El fútbol mercantilizado como explotación de una masa pobre para generar sujetos que fomentan el consumo e impulsan industrias multimillonarias. Hay muchísimas aristas sobre estos temas y, claramente, muchos libros que cuentan historias directa o tangencialmente relacionadas. Uno de los carros de arrastre de este sistema es la figura del futbolista famoso y multimillonario, acaparador de portadas, embajador de marcas, autos, mujeres, dinero. Fama. En un mundo donde la movilidad social es muy baja, una de las pocas alternativas legales para que un muchacho nacido en la miseria pueda llegar a una vida de lujos es siendo un astro del fútbol.
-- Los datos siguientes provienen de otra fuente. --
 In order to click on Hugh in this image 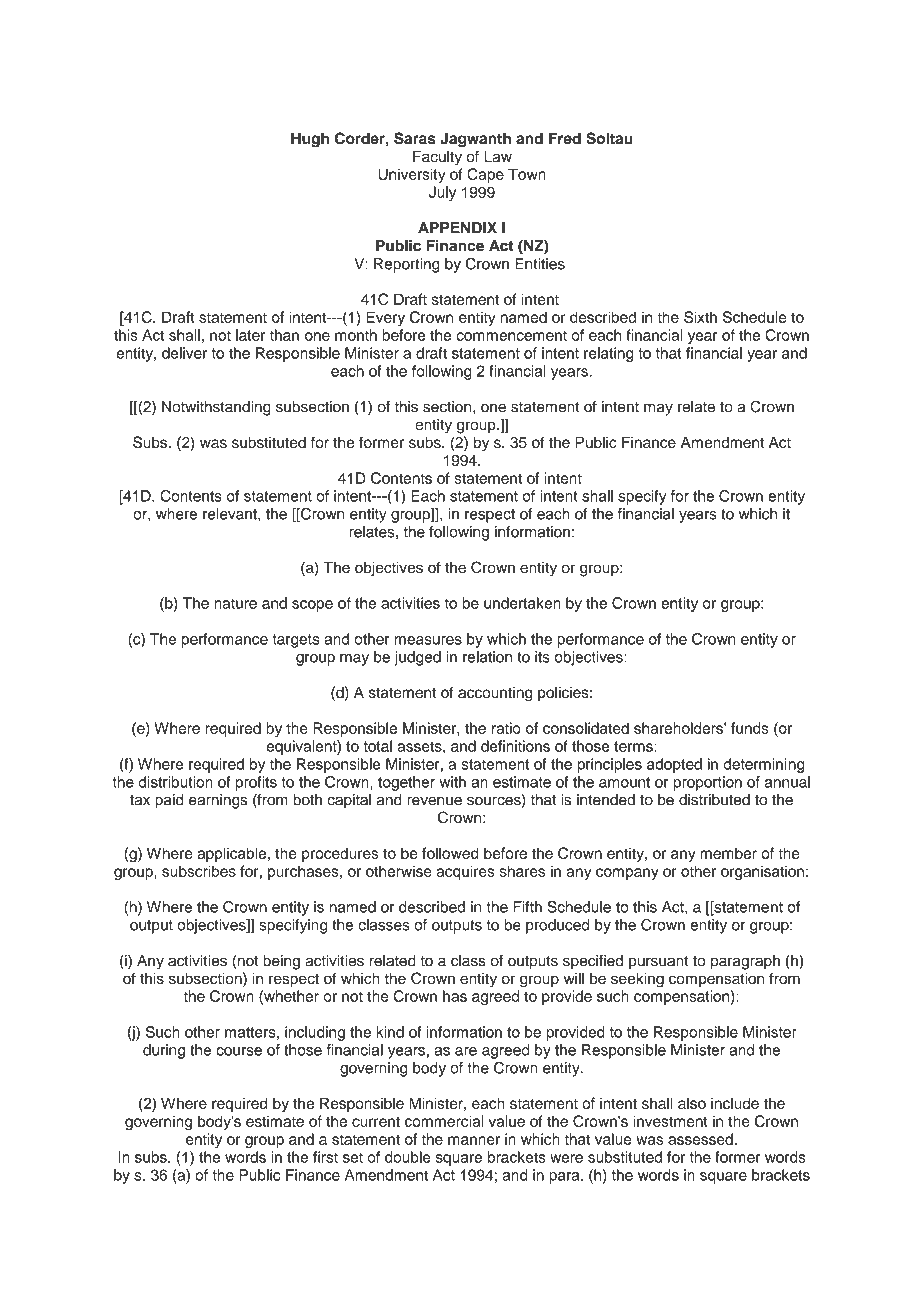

Los niños y sus familias ven a este deporte como un pasaje de salida de la pobreza, pero no todos pueden ser Cristiano Ronaldo -o Vidal, para el caso-. ¿Qué pasa con los que quedan en el camino, entonces? Si no se retiran jóvenes, sostienen la pirámide del negocio del fútbol, poblando ligas en todas partes del mundo para darle tiraje y posibilidades de surgir a esa nueva estrella, nazca en el país que nazca, pero, en general, todos ellos comparten el origen precario y sus dificultades intrínsecas. Así es como llegamos a casos emblemáticos como el que origina esta columna: Roberto Ávalos y su historia contada en el libro “Luchando por un sueño”, de la editorial Ceibo.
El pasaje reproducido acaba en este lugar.